Ici, les phrases sont à l'envers et les mots tellement longs qu'ils font un peu peur. Je me rends compte que je dis les choses au moins deux fois. Une fois dans me tête pour mettre les mots dans le bon ordre. Je joue dans ma tête avec les mots comme ma fille joue avec une pièce de puzzle et essaie de combler les trous. Sauf qu'au contraire d'elle, je n'ai personne à qui demander d'un air innocent si "ça rentre", comme elle le fait tout en sachant pertinemment qu'elle a forcé et que donc, non, ça ne rentre pas.

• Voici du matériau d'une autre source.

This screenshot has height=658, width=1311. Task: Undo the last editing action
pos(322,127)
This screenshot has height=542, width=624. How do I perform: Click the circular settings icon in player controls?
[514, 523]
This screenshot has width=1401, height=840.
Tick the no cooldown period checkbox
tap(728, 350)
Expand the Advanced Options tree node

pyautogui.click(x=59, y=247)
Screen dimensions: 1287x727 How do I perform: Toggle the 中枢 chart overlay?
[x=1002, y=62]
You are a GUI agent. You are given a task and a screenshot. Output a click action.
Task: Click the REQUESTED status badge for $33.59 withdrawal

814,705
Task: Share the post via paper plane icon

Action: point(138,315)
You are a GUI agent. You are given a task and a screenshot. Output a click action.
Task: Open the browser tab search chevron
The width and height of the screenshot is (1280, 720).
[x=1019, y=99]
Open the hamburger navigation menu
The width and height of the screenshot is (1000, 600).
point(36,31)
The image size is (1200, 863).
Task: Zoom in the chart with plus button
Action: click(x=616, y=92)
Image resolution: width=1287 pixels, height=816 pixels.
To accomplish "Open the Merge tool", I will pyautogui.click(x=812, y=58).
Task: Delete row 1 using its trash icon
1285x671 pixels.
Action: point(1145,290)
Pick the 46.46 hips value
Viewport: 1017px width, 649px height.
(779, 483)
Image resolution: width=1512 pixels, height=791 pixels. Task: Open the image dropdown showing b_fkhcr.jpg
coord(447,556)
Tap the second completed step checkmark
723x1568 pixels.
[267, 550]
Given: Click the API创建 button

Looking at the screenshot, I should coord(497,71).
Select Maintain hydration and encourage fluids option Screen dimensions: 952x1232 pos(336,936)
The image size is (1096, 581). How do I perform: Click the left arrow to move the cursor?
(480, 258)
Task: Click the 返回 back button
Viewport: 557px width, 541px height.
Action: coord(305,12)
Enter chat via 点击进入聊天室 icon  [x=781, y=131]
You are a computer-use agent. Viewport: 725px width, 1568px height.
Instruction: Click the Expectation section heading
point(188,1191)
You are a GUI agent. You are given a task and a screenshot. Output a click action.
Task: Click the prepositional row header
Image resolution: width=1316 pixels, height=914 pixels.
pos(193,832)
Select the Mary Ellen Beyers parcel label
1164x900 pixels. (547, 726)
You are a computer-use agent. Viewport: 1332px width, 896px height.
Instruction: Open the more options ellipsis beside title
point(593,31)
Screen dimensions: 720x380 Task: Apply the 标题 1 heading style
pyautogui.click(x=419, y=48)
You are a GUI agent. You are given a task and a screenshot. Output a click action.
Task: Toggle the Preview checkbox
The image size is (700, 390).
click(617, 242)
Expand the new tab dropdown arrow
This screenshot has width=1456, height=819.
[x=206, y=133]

Ils sont cent, ou dix, ou peut-être deux. Ils ont des vies plus ou moins longues et troublées, des histoires sordides que d'autres ne leur envient pas ou au contraire des histoires magnifiques de couleurs et de vent dans les cheveux et de sourires dont tous sont jaloux. Je suis seule et j'écoute Anne qui chante, "que tu sois l'une ou l'autre, souvent la marche est haute, pour trouver le bonheur". Je ne suis ni l'une, ni l'autre, je suis moi et là tout de suite, alors que le train avance de tunnel en verts paysages à deux-cent quarante-huit kilomètres à l'heure, j'ai envie de pleurer sans raison. Peut-être aussi parce qu'Anne raconte l'histoire de Lazare et Cécile et que de toutes façons, cette chanson m'a toujours bouleversée à en rire et pleurer à la fois.